# Trumbull 04-30-2011



## WoodCore (May 2, 2011)

Great ride on the Trumbull trails Saturday! Met up with a few other riders mid afternoon and rolled a nice loop. We covered around 10.5 miles and hit a nice blend of pedal and play. It's only taken a dozen rides or so but my legs and lungs are starting to turn the corner and this ride had me feeling very confident and was able to clean most of the technical sections and climbs that have crushed me so far this year.

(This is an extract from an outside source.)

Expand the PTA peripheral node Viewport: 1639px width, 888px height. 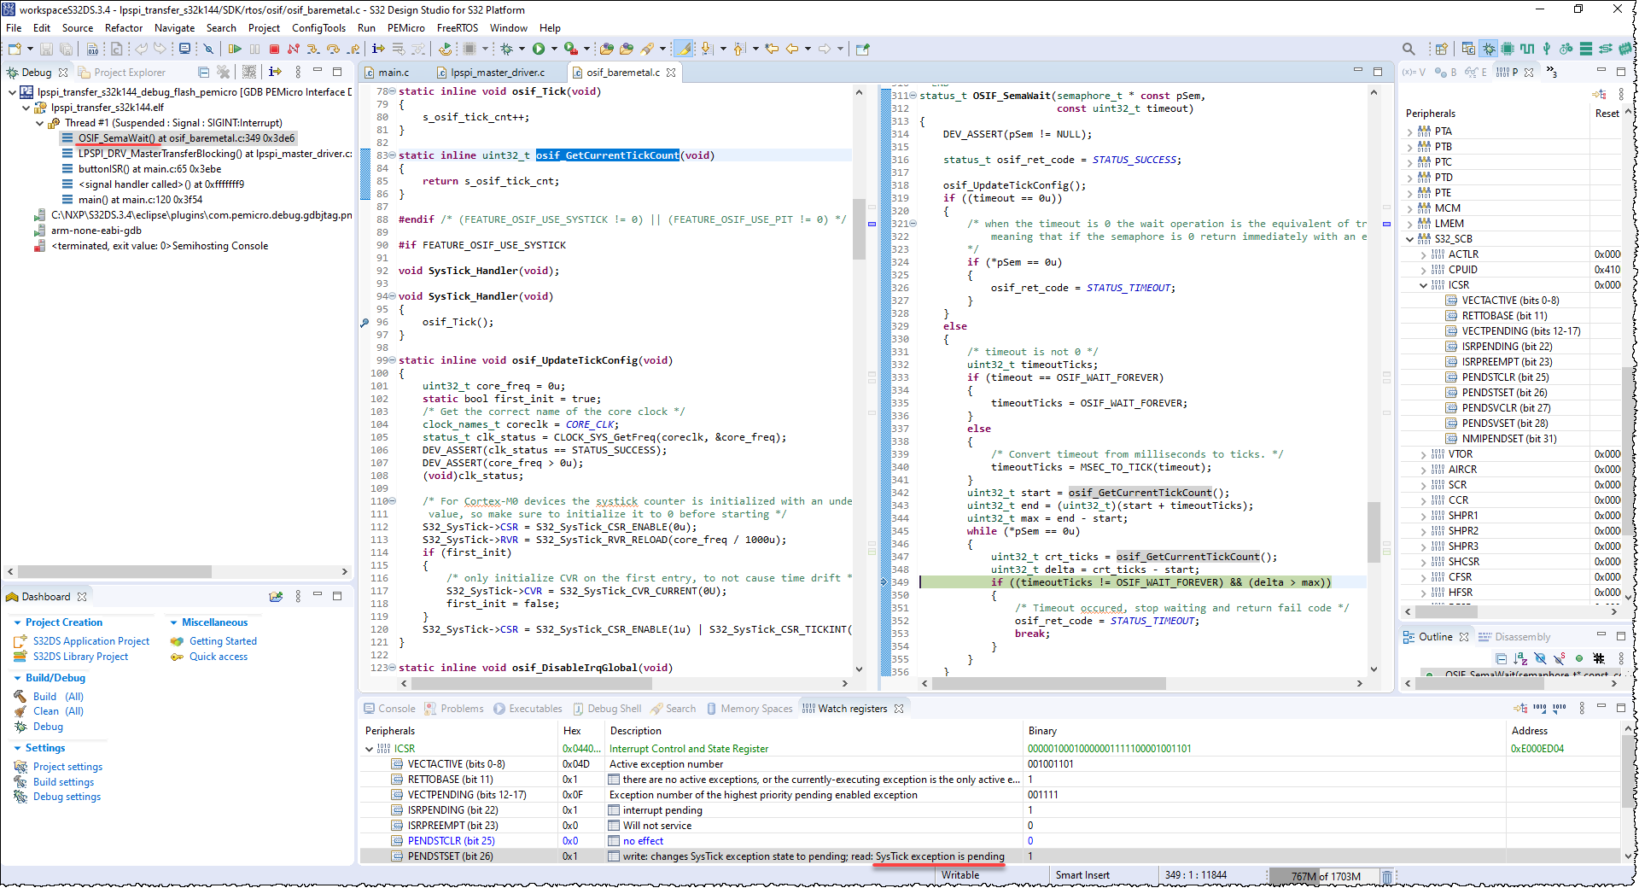click(1409, 131)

It felt so good I went back and did a repeat on Sunday! :beer:

Here's some video.......


----------



## gmcunni (May 2, 2011)

nice! i drive by that place 2 or 3 times a week. i really need to get back out there.


----------



## bvibert (May 2, 2011)

Gee, I can hardly wait to ride with you again.  My legs and lungs are no where near "turning the corner"...

Looks like a fun time though!  The water crossing at 0:52 looks familiar, is that the one that got me when we were there a few weeks ago?


----------



## BackLoafRiver (May 3, 2011)

Nice video as always!! Thanks for putting it up.  The water crossing looked cool. Was the stuff around 3:17ish as narrow as it looked?!


----------



## WoodCore (May 3, 2011)

bvibert said:


> The water crossing at 0:52 looks familiar, is that the one that got me when we were there a few weeks ago?




Yup that's the same stream crossing, water was a little lower this time though and a bit warmer. 




> Was the stuff around 3:17ish as narrow as it looked?!



Sure is! That section of trail is called the Bat Cave, it's a narrow slot between two rock walls formed by water. It's cool riding down through it but pretty technical so your really not paying attention to anything other than the trail ahead.


----------



## Grassi21 (May 3, 2011)

BackLoafRiver said:


> Nice video as always!! Thanks for putting it up.  The water crossing looked cool. Was the stuff around 3:17ish as narrow as it looked?!



Damn that is a narrow.....


----------